**TO DO:** Which of the lines in the data mention the string "Dönümü"? List them all.

Start of Block

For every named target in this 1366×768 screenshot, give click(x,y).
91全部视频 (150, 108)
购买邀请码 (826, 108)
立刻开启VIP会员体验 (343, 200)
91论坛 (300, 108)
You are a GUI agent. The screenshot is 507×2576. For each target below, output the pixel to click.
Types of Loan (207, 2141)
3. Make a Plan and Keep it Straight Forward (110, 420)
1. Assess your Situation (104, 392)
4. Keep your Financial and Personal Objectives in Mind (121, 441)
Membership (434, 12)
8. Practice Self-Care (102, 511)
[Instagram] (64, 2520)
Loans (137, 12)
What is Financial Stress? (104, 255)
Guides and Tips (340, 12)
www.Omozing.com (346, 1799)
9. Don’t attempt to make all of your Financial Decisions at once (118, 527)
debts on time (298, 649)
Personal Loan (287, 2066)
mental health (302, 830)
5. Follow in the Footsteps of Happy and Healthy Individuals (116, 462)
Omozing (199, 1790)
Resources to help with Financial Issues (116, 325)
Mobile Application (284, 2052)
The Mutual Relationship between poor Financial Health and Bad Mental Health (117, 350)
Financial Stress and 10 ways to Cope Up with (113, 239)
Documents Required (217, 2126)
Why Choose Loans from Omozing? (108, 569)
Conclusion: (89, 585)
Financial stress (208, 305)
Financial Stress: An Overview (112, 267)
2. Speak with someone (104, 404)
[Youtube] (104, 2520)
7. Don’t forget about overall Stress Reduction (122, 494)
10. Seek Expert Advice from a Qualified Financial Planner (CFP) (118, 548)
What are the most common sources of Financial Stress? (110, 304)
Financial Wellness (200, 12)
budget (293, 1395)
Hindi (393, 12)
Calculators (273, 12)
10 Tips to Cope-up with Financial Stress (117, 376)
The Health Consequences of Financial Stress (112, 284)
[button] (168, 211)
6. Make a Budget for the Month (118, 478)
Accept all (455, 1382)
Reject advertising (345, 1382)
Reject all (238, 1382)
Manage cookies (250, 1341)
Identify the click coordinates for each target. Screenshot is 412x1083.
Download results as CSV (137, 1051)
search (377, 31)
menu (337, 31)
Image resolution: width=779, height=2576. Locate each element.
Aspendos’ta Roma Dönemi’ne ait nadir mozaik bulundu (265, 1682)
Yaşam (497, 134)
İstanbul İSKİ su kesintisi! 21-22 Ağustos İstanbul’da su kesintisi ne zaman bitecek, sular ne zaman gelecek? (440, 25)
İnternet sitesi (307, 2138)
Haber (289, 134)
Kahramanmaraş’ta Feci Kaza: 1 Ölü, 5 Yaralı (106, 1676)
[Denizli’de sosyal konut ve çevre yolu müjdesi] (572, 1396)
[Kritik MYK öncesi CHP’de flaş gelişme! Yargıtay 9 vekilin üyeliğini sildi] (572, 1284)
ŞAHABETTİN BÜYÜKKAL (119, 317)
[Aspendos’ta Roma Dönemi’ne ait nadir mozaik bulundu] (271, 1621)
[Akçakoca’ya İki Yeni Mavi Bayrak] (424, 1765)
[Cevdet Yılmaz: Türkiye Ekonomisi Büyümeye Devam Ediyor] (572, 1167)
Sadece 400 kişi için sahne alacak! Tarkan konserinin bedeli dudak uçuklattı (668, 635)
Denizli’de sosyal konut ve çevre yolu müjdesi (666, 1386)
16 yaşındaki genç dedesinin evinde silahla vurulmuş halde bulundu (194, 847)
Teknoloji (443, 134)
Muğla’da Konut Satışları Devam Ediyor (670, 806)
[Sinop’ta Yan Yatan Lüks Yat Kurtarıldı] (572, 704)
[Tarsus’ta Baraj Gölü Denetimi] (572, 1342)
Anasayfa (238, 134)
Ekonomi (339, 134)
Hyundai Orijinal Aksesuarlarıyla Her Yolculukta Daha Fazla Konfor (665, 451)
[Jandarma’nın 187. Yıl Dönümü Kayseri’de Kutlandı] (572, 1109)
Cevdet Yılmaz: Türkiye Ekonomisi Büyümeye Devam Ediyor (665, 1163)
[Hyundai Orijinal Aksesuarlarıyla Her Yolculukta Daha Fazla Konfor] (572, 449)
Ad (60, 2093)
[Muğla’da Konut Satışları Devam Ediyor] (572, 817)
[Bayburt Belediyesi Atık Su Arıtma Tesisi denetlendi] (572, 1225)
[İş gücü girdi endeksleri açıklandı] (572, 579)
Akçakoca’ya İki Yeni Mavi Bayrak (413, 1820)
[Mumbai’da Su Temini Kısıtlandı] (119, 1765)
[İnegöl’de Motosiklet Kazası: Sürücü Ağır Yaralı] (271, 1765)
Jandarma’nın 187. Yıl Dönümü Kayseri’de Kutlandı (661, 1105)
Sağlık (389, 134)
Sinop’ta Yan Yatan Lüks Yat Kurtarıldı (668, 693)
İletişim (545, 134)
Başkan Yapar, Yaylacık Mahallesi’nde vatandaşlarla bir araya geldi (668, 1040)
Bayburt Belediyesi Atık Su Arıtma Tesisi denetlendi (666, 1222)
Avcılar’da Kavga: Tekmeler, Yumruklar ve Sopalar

End of Block

**RESULT OF THIS EXERCISE:**
[Jandarma’nın 187. Yıl Dönümü Kayseri’de Kutlandı] (572, 1109)
Jandarma’nın 187. Yıl Dönümü Kayseri’de Kutlandı (661, 1105)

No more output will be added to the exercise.